As we have already said, there is no question that in our society, where access to CT scan is open, it is a private capitalistic society, and the response of the consumers will press this issue.
How many men in this room are over 50? Could you raise your hand? How many of you had a PSA last year? About a third to a half in that group. Of the others, how many are planning to have one? How many are planning not to have one, because they don't think the data is secure enough yet on prostate-specific antigen? Well, this is what's going to happen in CT. We have literally tens of millions of former smokers who are sitting out there now, many of them reasonably well educated, saying to themselves, "you mean there is a test I can get for a couple of hundred dollars, that not only will tell me whether or not I have an early lung cancer, but just like it says here in this advertisement, tell me whether I have significant coronary disease as well? Where can I sign up for this?" And this is happening with increasing regularity, and the discussion is going on even in academic radiology departments, not about whether they should introduce spiral CT scanning, but when and how to introduce it.

I think spiral CT is going to work. I actually think it's going to lead to a major change in the stage presentation of lung cancer, and that we are totally and completely ill equipped to deal with that issue. We don't have enough good thoracic surgeons in the country to handle a sudden burst in the number of cases coming through. We don't have enough multidisciplinary teams to deal with these people sensibly.
I also think that spiral CT will reduce the mortality from lung cancer, but this will be greatly enhanced as we get developed sputum biomarkers, and other biomarkers to help elucidate who to screen.

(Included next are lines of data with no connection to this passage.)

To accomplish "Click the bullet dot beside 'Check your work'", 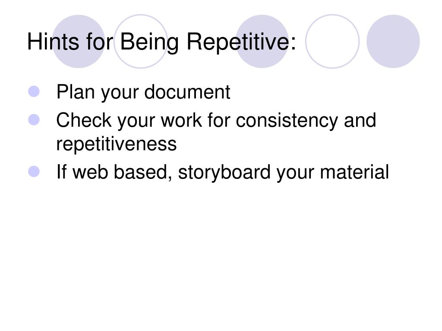I will click(34, 120).
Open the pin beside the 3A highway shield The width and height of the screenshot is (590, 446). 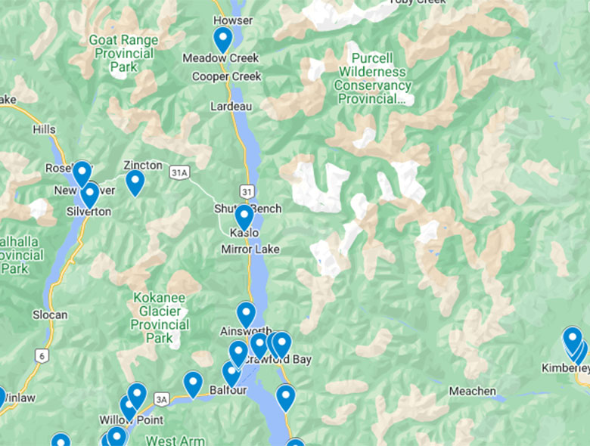tap(137, 396)
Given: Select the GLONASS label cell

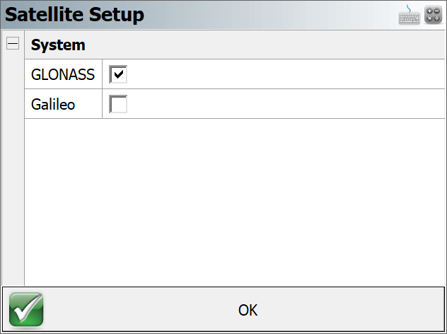Looking at the screenshot, I should click(63, 74).
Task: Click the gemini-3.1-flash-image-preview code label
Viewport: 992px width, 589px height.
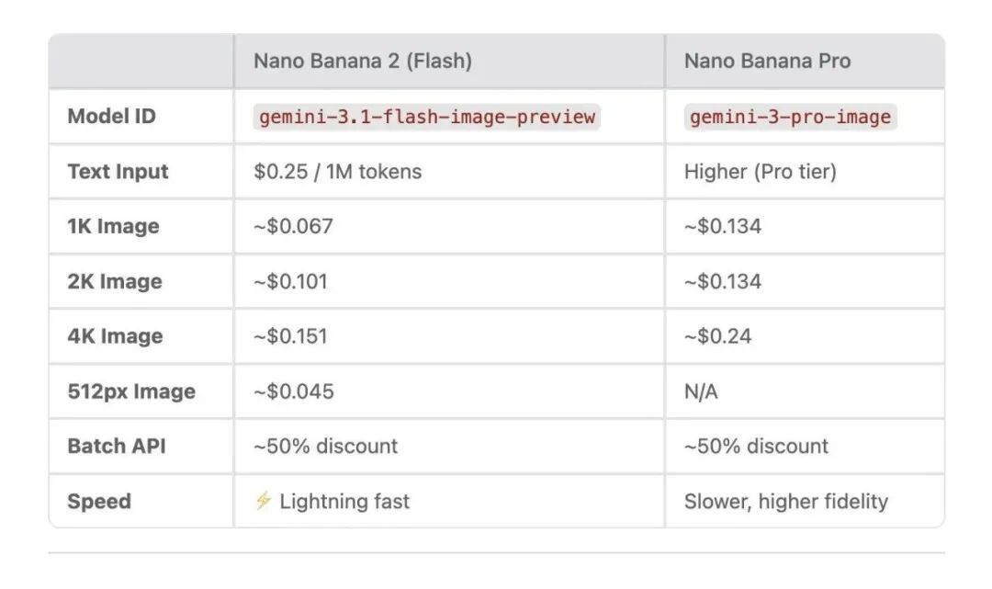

Therefore, I think the purpose for this meeting is to recognize that there is currently an American College of Radiology randomized study underway, the PLCO trial. It may or may not be fully expanded to a randomized trial. And there may or may not be another randomized trial put underway, but that there are literally dozens now of trials underway that are not randomized, and are looking at various aspects of which population, and which procedure, and how to approach this.

And we are lacking an agreed upon consensus of what to do with these lesions. We are now facing an entire new terminology of both histopathology, cytology, and radiographic terms such as ground glass appearance. I don't think any of us grew up with that in Squire's textbook of radiology as one of the things that we were looking for. So that is where we are right now. We are early in the process. And I think that getting some agreement on what to do with these lesions will go a long way towards making the data sets that come out of these studies useful.
Thank you.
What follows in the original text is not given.